There, I said it. I think a lot of people suspected I was, but it’s somewhat cathartic to say it out loud in this circle of friends… and complete strangers.
I first became acutely aware of my condition in the (late?) 90′s while attending a missions conference in Noblesville, Indiana. The speaker for a particular morning session was a Cedarville University professor, enlightening the audience about the counter-productive tendency to export culture along with Christianity (he made some folks unhappy, by the way).
Among several examples offered to illustrate his point, he noted that missionaries sometimes bring the music of their particular sub-culture with them, with the ill-advised idea that it should become the music of the people they are attempting to reach with the gospel.

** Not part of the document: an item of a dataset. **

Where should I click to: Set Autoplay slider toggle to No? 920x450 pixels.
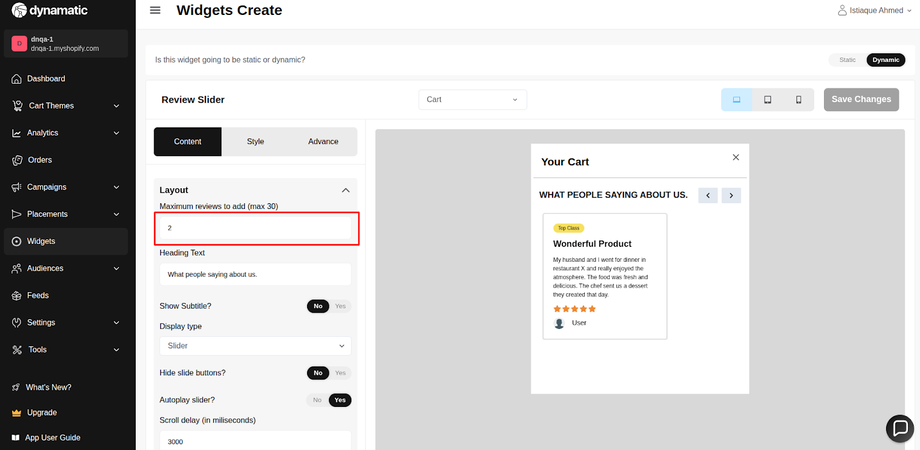pyautogui.click(x=317, y=400)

Not being on furlough from Siberia, I had a different take-away. I love the great hymns of the faith, those few that (in my opinion) are strong both lyrically and musically, and typically focus on God and not me or my feelings about him. And I’m strongly opinionated about contemporary worship songs – those written in the last few decades. I think most of them should remain on an obscure website, un-downloaded forever, or perhaps buried in some worship leader’s stack of unused charts and song attempts.
But what does it matter what I think? Who am I to judge what is good songwriting and what is inferior? Who died and made me the arbiter of what songs are best for this church, or that group, or people in another country? What about worship leaders who write out of their experiences, and the life of the local body of believers – should they continue to use songs that seem to me (and probably to most of you as well) third-rate?